読む文章:
『ゴールデン・リバー』監督が語る映画の役割 「“共存”というテーマに強く惹かれた」

『ゴールデン・リバー』監督が語る

「映画館を出るときは、喜びを感じていたいんだ」

ーー本作では黄金を巡って様々な闘争が描かれながらも、終始明るい雰囲気を感じさせます。

オーディアール:ポジティブな作品にしたいとは考えていたかもしれない。僕は映画館を出るときは、喜びを感じていたいんだ。運命論者的な暗い考えで映画館を出たくないんだよ(笑)。

ーー『ディーパンの闘い』で移民問題を扱ったように、常に映画の社会的意義を重視しているように感じます。ゴールドラッシュが巻き起こった1851年を舞台にした本作において、現代社会が反映された部分はありますか?

必要な作業:
A. 監督インタビューのうち「オーディアール:ポジティブな作品に」で始まる段落を、主な内容を残して短く書き直してください。
B. 監督インタビューの最後の問いを受けて、その続きを書き進めてください。
このあとに続く行は、監督インタビューとは関係がありません。

データブロック:
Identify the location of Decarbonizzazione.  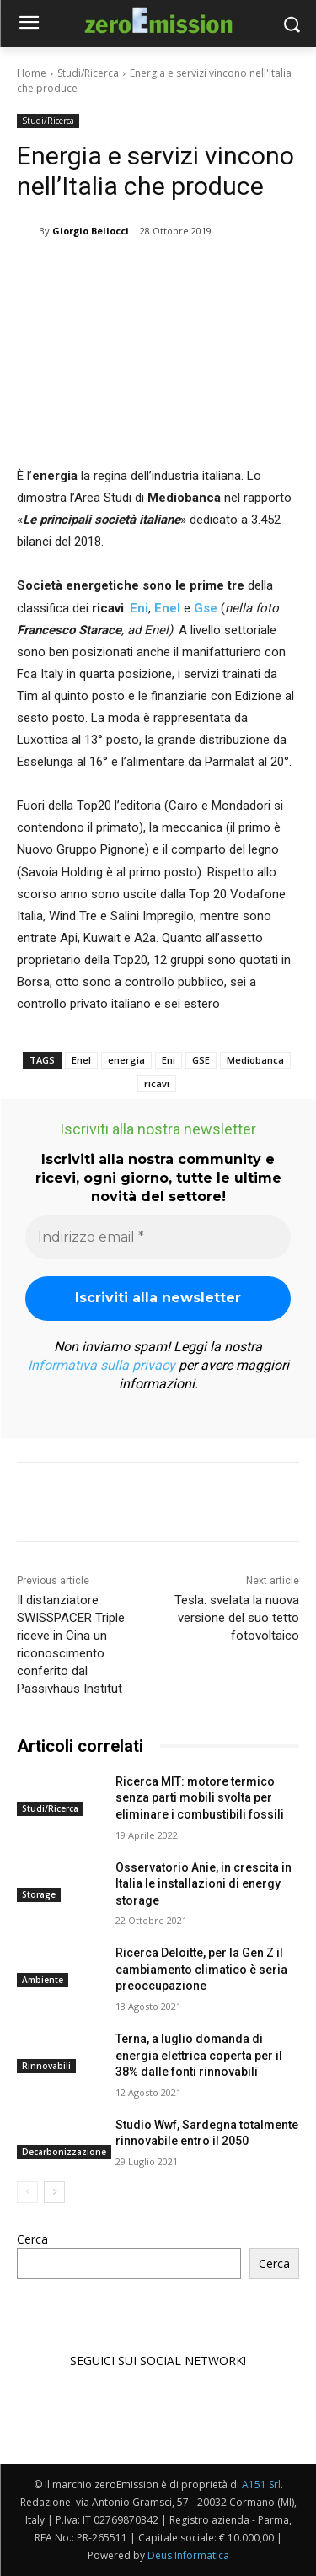
(64, 2152).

作業への回答:
A. オーディアールは、作品をポジティブなものにしたいと考えていたかもしれないと話す。映画館を出るときには喜びを感じていたく、運命論者のような暗い気持ちでは出たくないという。

B.
オーディアール:僕が映画の社会的意義を重視しているというのは、その通りだね。自分にとって身近なテーマじゃないと、僕は作品を作れない。作品がフィルム・ノワールだろうが西部劇だろうが、僕たちの現代社会を要約しているような映像を作ることが、映画の1つの機能・役割だと思っている。

 『ディーパンの闘い』と『ゴールデン・リバー』の共通点をあげるとしたら、どちらも民族の大移動が起こった時代を描いている。もちろん「移民」と言っても、一言では言えない複雑なものだけど、ゴールドラッシュは、アメリカ大陸最初の民族の大移動と言えると思う。アメリカ開拓民の村に行くと、スペイン語、アイルランド語、フランス語……本当にいろんな言語が話されている。いろいろな言語・民族が共存していたのが、ゴールドラッシュの時代だ。僕はその「共存」というテーマに強く惹かれたんだ。 

(取材・文=島田怜於)

■公開情報
『ゴールデン・リバー』
TOHOシネマズ シャンテほか全国公開中
監督:ジャック・オーディアール
原作:『シスターズ・ブラザーズ』パトリック・デウィット (創元推理文庫刊)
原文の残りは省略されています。